- **WHAT YOU SHOULD DO**
Give again, word for word, every line in the entries below from the line with "This screenshot has height=948, width=902." up to and including the line with "Click the Powered by logo", and no other line.

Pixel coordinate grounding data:
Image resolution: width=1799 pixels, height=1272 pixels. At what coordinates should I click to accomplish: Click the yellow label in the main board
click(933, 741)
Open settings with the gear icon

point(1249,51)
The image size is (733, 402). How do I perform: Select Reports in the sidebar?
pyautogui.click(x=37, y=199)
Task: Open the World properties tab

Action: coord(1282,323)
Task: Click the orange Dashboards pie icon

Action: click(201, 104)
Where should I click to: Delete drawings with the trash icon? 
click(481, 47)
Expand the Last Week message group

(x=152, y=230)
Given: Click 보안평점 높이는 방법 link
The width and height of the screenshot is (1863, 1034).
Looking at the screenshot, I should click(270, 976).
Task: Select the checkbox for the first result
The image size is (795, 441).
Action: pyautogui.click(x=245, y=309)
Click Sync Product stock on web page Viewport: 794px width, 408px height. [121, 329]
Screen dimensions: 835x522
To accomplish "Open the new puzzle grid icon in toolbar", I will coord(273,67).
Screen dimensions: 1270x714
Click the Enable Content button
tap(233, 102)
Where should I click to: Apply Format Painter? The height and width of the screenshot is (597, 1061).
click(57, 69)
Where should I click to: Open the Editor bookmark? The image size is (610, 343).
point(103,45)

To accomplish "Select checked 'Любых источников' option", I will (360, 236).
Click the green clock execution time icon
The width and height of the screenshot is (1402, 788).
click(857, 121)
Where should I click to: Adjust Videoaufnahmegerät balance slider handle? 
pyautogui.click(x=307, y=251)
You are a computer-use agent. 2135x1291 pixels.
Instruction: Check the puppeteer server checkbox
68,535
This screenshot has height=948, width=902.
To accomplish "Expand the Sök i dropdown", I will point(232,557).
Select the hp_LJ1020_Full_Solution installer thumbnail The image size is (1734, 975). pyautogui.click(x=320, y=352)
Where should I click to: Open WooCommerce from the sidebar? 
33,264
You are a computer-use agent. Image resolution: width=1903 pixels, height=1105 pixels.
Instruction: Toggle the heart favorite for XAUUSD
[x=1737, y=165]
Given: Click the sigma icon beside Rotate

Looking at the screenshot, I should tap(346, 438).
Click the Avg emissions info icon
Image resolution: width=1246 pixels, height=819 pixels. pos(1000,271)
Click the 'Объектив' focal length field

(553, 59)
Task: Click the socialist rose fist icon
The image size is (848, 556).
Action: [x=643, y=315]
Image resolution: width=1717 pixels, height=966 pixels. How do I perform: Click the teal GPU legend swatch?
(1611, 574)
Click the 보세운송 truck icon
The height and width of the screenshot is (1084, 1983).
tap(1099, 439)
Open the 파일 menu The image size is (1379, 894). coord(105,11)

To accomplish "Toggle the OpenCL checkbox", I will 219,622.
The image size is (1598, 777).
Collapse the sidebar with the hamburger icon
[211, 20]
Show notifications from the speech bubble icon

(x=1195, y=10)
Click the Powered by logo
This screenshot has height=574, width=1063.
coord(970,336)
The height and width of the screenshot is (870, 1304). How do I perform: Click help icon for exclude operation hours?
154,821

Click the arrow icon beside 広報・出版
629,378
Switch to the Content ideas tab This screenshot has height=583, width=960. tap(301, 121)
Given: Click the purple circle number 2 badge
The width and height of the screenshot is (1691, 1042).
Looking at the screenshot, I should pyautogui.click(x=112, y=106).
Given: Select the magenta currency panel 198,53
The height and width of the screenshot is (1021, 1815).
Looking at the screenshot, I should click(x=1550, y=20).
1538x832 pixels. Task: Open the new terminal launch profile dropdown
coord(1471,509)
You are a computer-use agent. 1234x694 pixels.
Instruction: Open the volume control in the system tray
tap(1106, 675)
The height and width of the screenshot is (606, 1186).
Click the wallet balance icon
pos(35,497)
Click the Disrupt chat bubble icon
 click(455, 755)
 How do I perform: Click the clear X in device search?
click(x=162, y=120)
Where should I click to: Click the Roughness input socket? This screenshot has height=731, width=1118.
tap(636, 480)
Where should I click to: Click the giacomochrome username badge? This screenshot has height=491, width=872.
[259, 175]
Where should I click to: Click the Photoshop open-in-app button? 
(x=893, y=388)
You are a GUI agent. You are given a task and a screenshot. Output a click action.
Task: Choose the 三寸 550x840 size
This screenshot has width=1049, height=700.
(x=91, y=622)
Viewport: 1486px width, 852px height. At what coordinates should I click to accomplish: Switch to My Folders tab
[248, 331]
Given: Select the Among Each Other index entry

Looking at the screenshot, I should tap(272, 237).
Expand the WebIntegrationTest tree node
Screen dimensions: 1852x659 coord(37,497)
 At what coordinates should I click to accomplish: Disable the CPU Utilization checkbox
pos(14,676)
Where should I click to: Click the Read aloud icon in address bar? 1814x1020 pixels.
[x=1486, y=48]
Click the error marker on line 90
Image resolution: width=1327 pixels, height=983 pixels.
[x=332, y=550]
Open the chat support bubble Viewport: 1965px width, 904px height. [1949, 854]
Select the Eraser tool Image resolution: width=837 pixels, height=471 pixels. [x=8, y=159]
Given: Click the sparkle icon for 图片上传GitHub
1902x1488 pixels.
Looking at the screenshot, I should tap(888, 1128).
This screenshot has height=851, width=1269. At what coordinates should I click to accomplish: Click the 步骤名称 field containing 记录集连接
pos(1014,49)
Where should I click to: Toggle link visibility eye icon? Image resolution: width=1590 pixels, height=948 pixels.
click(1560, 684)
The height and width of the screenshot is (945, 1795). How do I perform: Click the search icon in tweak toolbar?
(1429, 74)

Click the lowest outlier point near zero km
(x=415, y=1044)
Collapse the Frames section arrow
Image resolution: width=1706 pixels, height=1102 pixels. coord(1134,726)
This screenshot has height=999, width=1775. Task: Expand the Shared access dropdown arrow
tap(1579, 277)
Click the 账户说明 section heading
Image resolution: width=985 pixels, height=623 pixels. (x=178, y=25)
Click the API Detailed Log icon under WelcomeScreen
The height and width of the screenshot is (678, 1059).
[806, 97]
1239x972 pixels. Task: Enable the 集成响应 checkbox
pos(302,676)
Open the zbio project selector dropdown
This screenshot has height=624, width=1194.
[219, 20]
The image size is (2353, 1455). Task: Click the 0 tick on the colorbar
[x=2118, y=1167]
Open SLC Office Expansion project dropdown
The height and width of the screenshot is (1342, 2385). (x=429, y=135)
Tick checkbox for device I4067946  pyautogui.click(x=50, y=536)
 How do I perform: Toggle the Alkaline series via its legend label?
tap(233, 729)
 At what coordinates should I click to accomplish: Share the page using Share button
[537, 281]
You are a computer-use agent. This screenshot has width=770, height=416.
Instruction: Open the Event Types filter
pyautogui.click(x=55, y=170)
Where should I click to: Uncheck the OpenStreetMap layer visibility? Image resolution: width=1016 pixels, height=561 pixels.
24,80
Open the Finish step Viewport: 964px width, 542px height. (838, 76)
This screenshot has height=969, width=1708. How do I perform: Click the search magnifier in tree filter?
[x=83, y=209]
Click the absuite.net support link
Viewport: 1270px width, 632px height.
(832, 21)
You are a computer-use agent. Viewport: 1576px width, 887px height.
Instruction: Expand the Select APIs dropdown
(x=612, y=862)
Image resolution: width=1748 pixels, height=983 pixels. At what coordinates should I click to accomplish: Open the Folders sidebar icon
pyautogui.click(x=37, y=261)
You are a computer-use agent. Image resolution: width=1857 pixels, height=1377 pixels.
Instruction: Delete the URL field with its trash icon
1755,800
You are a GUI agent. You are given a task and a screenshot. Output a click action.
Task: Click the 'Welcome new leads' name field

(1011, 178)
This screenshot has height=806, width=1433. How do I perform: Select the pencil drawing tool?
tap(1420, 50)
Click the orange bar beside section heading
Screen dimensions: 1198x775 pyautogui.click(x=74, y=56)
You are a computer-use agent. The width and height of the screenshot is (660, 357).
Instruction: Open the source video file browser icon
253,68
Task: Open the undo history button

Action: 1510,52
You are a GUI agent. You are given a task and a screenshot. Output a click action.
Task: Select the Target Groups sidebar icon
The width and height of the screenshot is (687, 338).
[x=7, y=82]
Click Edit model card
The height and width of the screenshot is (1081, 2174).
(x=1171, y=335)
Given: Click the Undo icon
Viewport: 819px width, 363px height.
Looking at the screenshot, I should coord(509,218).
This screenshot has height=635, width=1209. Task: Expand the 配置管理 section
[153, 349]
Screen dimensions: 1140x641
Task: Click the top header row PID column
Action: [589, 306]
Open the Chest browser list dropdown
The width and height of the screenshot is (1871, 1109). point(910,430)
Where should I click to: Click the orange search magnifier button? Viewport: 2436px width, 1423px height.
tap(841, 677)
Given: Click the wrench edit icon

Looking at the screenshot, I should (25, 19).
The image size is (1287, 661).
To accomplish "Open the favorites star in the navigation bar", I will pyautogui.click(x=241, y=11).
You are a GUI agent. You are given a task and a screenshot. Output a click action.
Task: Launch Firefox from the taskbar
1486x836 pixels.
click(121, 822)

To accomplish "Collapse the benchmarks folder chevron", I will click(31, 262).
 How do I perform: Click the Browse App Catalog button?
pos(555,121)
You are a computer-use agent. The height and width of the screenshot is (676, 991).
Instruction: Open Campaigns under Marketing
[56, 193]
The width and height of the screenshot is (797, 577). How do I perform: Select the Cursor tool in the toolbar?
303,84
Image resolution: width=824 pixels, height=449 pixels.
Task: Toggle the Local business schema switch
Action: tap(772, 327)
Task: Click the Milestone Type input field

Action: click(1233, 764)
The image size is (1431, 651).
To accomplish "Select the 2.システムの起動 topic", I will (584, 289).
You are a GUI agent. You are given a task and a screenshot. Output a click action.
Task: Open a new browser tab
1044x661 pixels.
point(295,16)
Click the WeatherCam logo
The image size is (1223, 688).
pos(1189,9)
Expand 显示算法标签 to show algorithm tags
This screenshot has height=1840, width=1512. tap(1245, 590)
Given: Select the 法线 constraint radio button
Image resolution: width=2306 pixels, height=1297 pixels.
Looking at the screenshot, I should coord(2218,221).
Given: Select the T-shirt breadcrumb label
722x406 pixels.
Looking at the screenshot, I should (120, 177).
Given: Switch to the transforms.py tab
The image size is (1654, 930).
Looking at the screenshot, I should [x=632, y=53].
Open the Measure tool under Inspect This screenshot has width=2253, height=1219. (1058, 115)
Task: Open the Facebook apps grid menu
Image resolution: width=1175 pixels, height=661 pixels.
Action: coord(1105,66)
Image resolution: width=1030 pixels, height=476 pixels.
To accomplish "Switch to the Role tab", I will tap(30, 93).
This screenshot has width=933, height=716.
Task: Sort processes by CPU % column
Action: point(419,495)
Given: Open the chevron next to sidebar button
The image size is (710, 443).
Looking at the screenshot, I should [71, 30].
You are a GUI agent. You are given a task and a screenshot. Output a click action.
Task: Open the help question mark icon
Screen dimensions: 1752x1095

- **RESPONSE TO THIS EXERCISE**
This screenshot has height=948, width=902.
To accomplish "Expand the Sök i dropdown", I will point(232,557).
Select the hp_LJ1020_Full_Solution installer thumbnail The image size is (1734, 975). pyautogui.click(x=320, y=352)
Where should I click to: Open WooCommerce from the sidebar? 
33,264
You are a computer-use agent. Image resolution: width=1903 pixels, height=1105 pixels.
Instruction: Toggle the heart favorite for XAUUSD
[x=1737, y=165]
Given: Click the sigma icon beside Rotate

Looking at the screenshot, I should tap(346, 438).
Click the Avg emissions info icon
Image resolution: width=1246 pixels, height=819 pixels. pos(1000,271)
Click the 'Объектив' focal length field

(553, 59)
Task: Click the socialist rose fist icon
The image size is (848, 556).
Action: [x=643, y=315]
Image resolution: width=1717 pixels, height=966 pixels. How do I perform: Click the teal GPU legend swatch?
(1611, 574)
Click the 보세운송 truck icon
The height and width of the screenshot is (1084, 1983).
tap(1099, 439)
Open the 파일 menu The image size is (1379, 894). coord(105,11)

To accomplish "Toggle the OpenCL checkbox", I will 219,622.
The image size is (1598, 777).
Collapse the sidebar with the hamburger icon
[211, 20]
Show notifications from the speech bubble icon

(x=1195, y=10)
Click the Powered by logo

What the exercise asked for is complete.